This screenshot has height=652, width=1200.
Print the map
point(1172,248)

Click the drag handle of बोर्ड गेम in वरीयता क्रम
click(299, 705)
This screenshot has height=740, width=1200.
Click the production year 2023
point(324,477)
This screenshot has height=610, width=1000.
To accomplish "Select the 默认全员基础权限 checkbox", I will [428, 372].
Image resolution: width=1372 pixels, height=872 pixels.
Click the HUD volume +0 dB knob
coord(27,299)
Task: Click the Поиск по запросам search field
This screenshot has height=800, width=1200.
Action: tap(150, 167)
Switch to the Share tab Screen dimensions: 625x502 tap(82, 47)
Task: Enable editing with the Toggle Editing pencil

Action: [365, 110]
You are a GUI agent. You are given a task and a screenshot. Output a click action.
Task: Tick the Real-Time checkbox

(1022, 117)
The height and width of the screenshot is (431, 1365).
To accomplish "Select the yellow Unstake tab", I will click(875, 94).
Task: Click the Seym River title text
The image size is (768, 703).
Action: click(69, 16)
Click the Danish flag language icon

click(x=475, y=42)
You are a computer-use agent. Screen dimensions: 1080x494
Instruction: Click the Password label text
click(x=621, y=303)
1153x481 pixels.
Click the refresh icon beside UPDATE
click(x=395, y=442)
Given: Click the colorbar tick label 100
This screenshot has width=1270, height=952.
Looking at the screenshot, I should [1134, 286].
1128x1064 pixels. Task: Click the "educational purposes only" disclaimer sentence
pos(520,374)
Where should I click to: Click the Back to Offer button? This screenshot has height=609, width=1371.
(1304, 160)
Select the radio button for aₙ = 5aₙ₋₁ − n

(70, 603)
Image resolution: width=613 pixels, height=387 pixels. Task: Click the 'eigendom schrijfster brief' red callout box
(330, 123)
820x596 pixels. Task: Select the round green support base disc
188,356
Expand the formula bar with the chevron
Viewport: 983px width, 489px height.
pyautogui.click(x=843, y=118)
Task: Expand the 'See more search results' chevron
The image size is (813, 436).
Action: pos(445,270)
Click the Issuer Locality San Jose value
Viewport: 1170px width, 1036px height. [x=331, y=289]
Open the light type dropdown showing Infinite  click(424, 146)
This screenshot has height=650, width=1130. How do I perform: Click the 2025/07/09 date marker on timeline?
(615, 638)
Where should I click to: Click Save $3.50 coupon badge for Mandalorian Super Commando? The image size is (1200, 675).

------------

» TO DO
In the entries above, count each line holding the word "accomplish" and give that count alone.

» TASK RESULT
2